He shook all over and sat up straighter behind the steering wheel. "Ah, shit. I get enough of these people at night. I don't need them now."
"So you don't get used to it?" asked Kristee in a wistful voice.
"Some people do." Rick answered. "I'm not one of them, I guess."
"I guess I'm not either." There was another pause. "But I've got to get Sage back. I have to."
"I'm right there with you on that one." "But you're not going to kill anyone?"
Rick sighed. "If it comes down to it, I won't hesitate to kill in order to save Sage. I just hope it won't have to go down that way."
Kristee looked at him. "You know, most people would say that was a fucked-up way to go into a gunfight."
Another snort of laughter. "Well, yeah. On the other hand, most people have never killed anyone, so who gives a fuck what they think?"
Kristee patted her ammunition pockets again. "Well, we'll see if Eps' sandbag shells take down the bad guys." She touched the revolver in her lap. "But I've got this and the heavy buckshot, and I'll use them if I have to."
Rick glanced at his watch. "OK, check your seatbelt, and get your earplugs in. We're one minute from Go."

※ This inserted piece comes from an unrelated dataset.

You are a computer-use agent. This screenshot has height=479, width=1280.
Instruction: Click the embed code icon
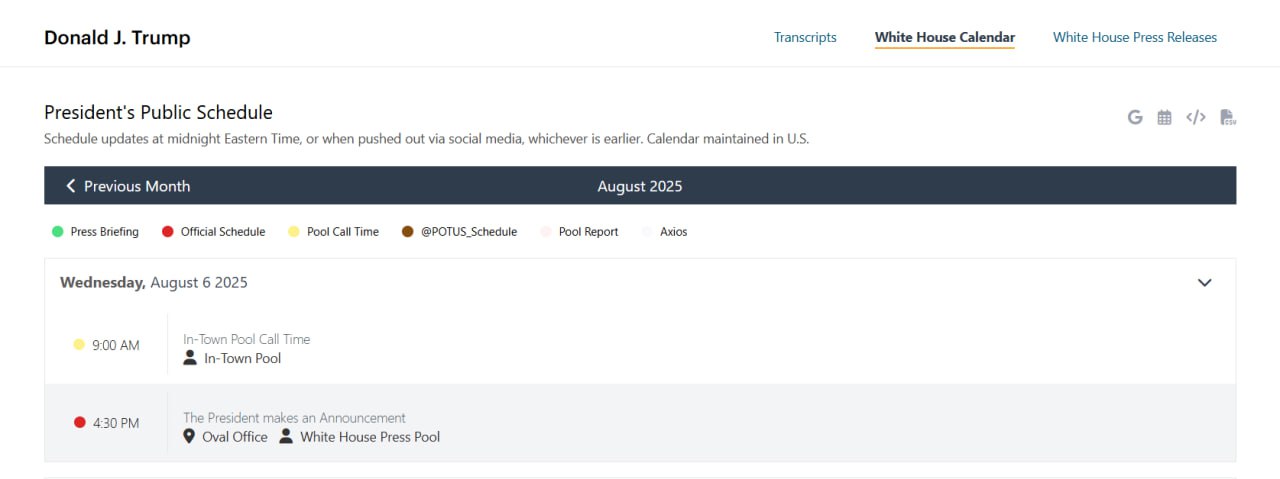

Rick zipped his jacket, pulled the bandanna over his mouth, and gripped the steering wheel tightly. "If there's one thing I know about Eps, he's a very punctual and very loud person."
"That's two."
Whatever else Kristee might have said was drowned out by an explosion under the gate that slammed the right side back against the fence and sent the left cartwheeling into the air. Rick stretched his jaw to try to clear the ringing in his ears and jammed the truck into gear.
CHAPTER 44
June 10, 1973, Colstrip, Montana
Thunder roared from Rick's left.
It was the drum solo from Louie Bellson's "The Hawk Talks" being routed through the 8-tube breadboard amplifier that Scotty had made and blasted into two PA speakers that Eps had "liberated" from Colstrip Regional High School. Bellson's signature double bass drums made an enormous muttering groan, and the snares and tom-toms ricocheted off the walls of the plant like every caliber of weaponry going off at once.

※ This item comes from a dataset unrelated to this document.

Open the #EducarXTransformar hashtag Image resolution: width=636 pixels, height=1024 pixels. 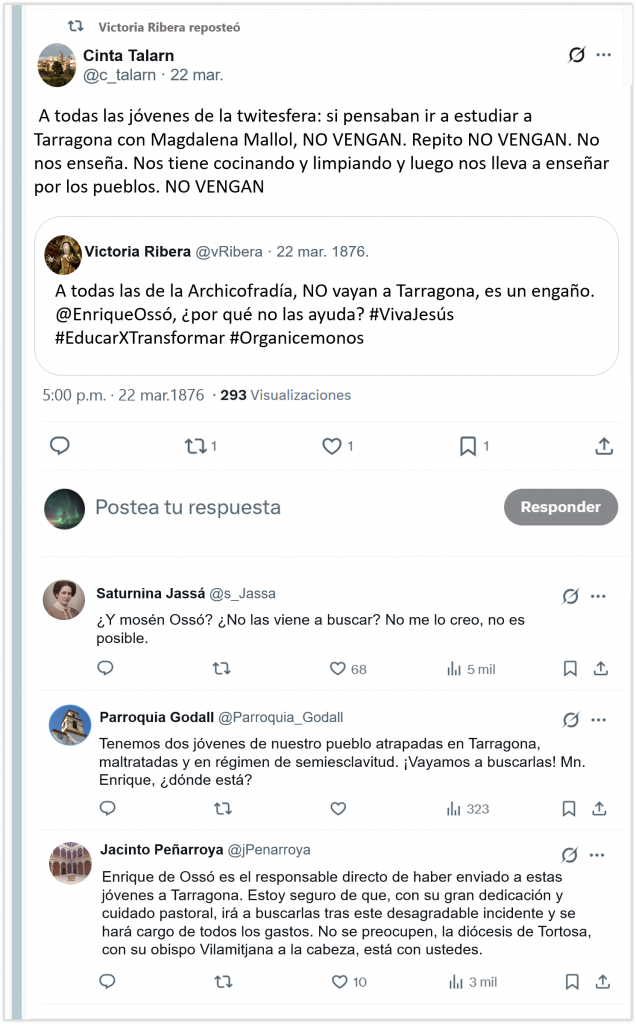click(140, 338)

Then came three enormous slams as dynamite charges took out both of the end fence posts on the north side and rocketed a Port-a-John 20 feet into the air. From the corner of his eye, Rick could see flashes in the high grass on that side as string after string of firecrackers and fulminate squibs went off, and homemade mortars dropped flash-bang grenades into the construction area.
A moment later, there was no time for anything but taking a sharp left turn with all four tires skidding on the smooth asphalt, followed by an equally tight left. The pickup swayed and shimmied but a touch more acceleration brought it out straight, and Rick could see the small, square cinderblock building just south of the smokestack.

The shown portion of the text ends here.